Réaliser dans la foulée Jackie après Neruda, deux coproductions internationales montrées avec succès (pour le second à la Quinzaine des Réalisateurs au Festival de Cannes et pour le premier à la Mostra de Venise) qui sont de vrais faux biopics intéressés à investir des moments charnières comme autant de points de bascule dans la trajectoire de ses figures respectives, c'est d'une certaine manière réfléchir à deux fois à ce qu'être américain veut dire. À deux fois : de face et de dos. En terme de clivage fétichiste : l'Amérique renverrait d'abord aux États-Unis et cette prévalence est en fait une fausse équivalence, un leurre sémantique intéressé. Comme de politisation d'un antagonisme refoulé et naturalisé : le rabat du sud sur le nord et du nord sur les États-Unis – ce pays sans nom comme y a souvent insisté Jean-Luc Godard – conjugue un impérialisme culturel avec des subordinations économiques régionales. C'est pour Pablo Larraín pouvoir alors insister sur un moment particulier appartenant aux existences respectives de figures connues et célébrées, évidemment pour des raisons très différentes, mais dont l'importance se mesurera cependant stratégiquement comme des réponses diverses à l'antagonisme réel d'un décentrement subi ou d'une marginalité symbolique imposée. Le réel d'une centralité absente, perdue ou manquante, soutient ainsi la manifestation symbolique d'une exterritorialité diversement affrontée : exterritorialité au sud pour le grand poète national et sénateur banni du pays en raison de ses convictions politiques ; exterritorialité au nord pour la Première dame qui occupe une place secondaire en regard de la prime importance accordée à son président de mari. L'exterritorialité s'éprouve ainsi dans les rapports critiques des rapports de position entre face et dos : d'un côté avec la traque policière poussant le poète à fuir toujours plus loin au sud ; de l'autre avec le désir d'une femme consistant à organiser les obsèques nationales de son défunt mari qui l'engagent à occuper le devant d'une scène qu'elle aura elle-même organisée.

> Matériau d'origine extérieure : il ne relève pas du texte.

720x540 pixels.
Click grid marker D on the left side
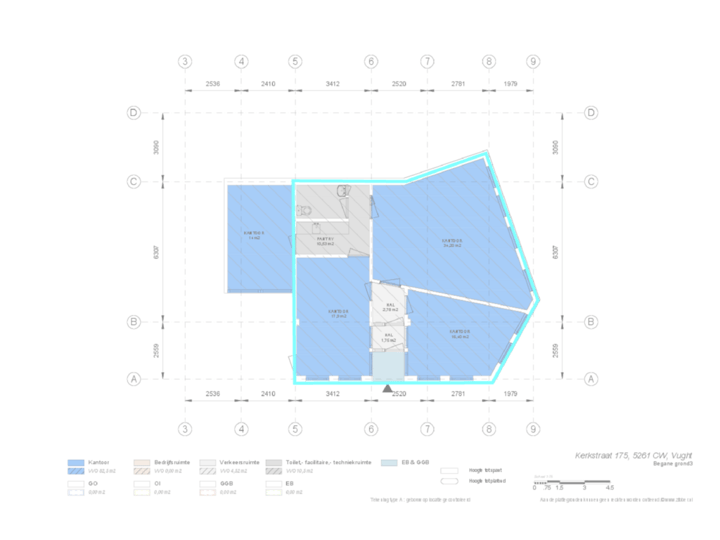click(133, 113)
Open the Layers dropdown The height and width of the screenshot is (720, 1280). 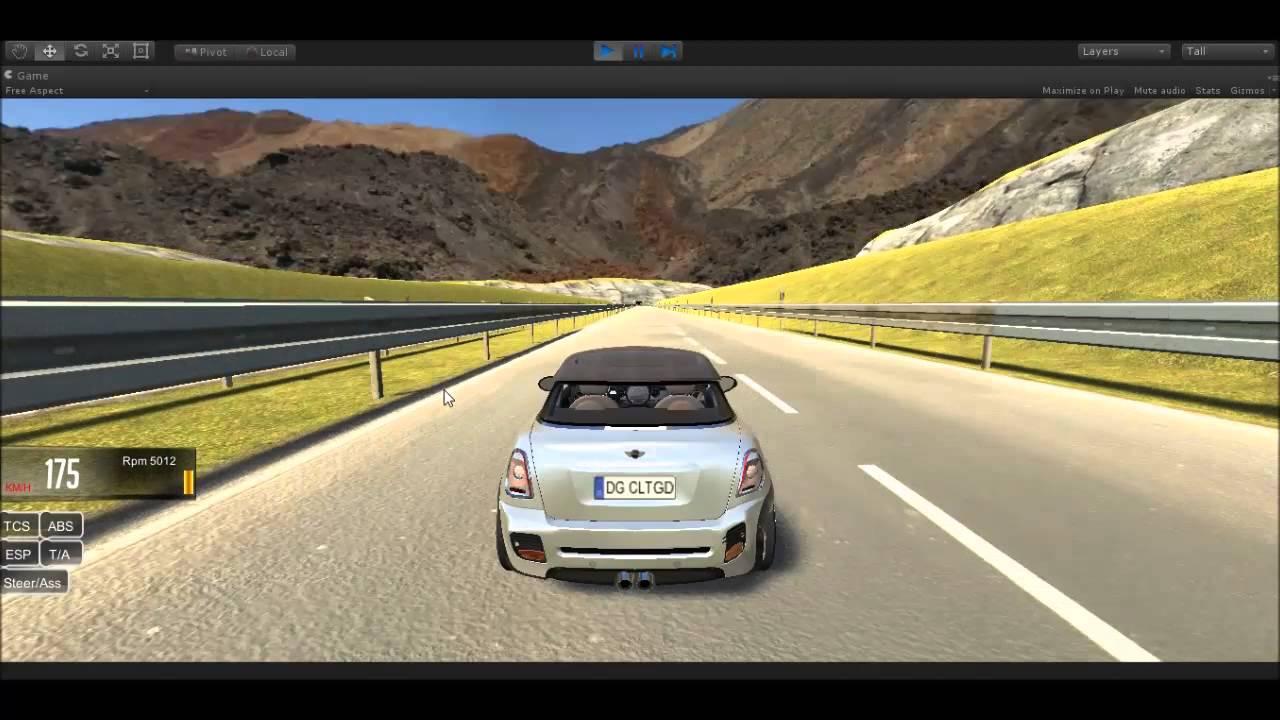[1123, 51]
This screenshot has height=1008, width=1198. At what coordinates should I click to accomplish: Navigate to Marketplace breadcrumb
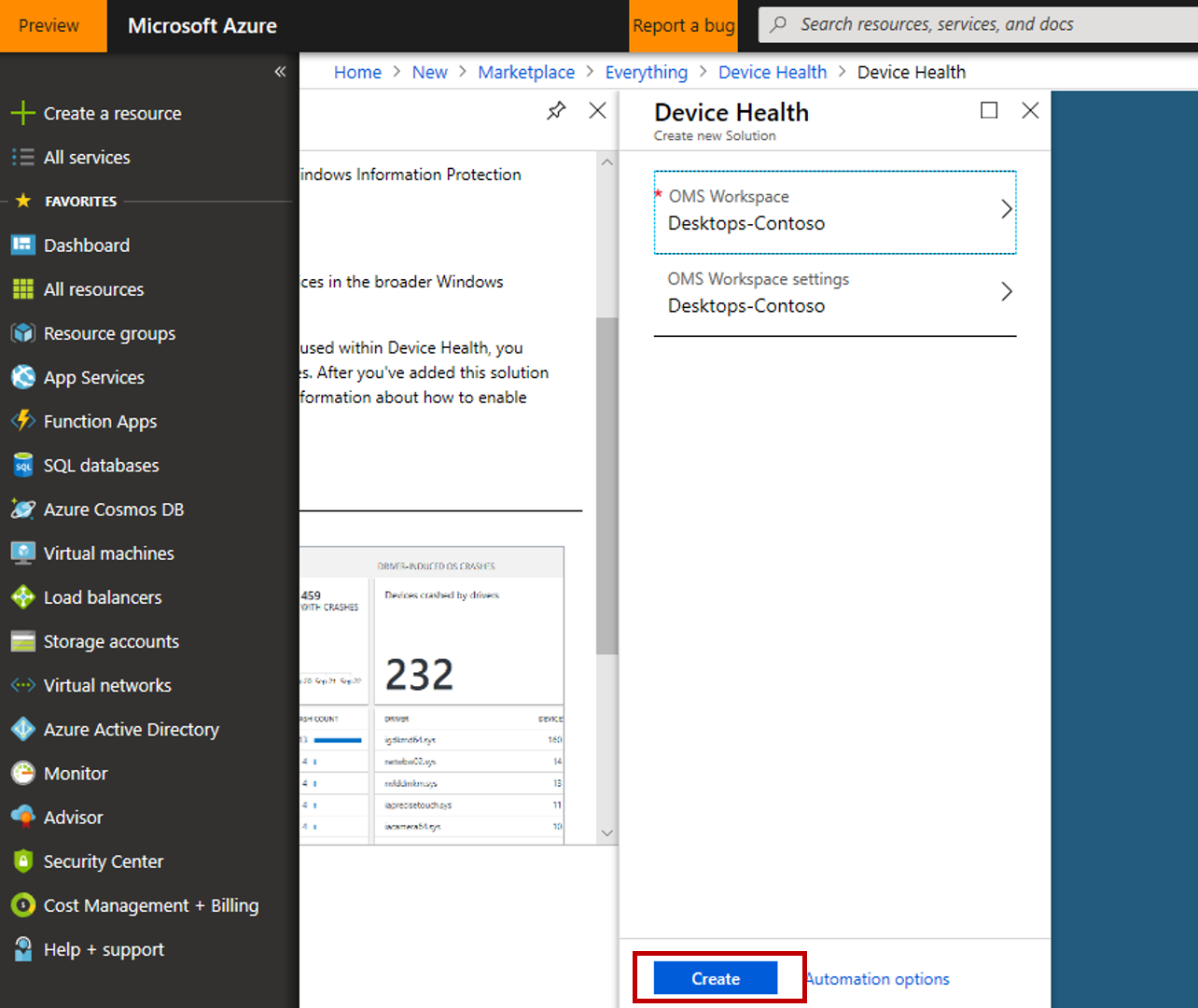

L'Amérique de face et de dos est le nom divisé de plus d'un antagonisme dont la variété des manifestations recoupe, à l'époque commune aux deux films de la guerre froide, les rapports inégalitaires tant entre le nord et le sud qu'entre les hommes et les femmes. Qu'est-ce donc qu'être américain dans la perspective de l'influence étasunienne sur la politique intérieure chilienne ? Qu'est-ce donc qu'être américain du point de vue des arcanes féminines d'un pouvoir fondamentalement masculin reconfigurant aux États-Unis les réglages de sa liturgie ? Qu'est-ce donc qu'être américain ? Un nom propre et un prénom diminutif : Neruda et Jackie.

De l'antagonisme des places
à l'anamorphose de leurs relations

On dira que l'antagonisme respectivement envisagé par Neruda et Jackie porte à chaque fois sur l'écart (parallactique) entre une place (de face, autrement dit dominante ou majoritaire) et une autre (celle de dos, c'est-à-dire dominée, subalterne ou minoritaire). On pense exemplairement à la place de choix qui, initialement occupée dans un régime d'énonciation ou de représentation donnée, est perdue pour une autre imposée et excentrée. C'est, exemple inverse, celui de la place centrale désirée depuis l'occupation d'une position secondaire. Dans tous les cas le changement de place induit moins la reproduction statique que la modification générale de l'ordre même des places. Changer de place induirait alors la distorsion anamorphique du décor d'inscription en s'agissant d'organiser à l'occasion du diptyque de Pablo Larraín l'expression cinématographique d'un changement original et stratégique opérée dans le régime ordonné des places, discours et représentations. Si le centre de l'Amérique est de face et si son dos représente alors sa marge, changer de place vient dès lors marquer l'écart parallactique du nom américain, non identique avec lui-même, conflictuel et non réconcilié.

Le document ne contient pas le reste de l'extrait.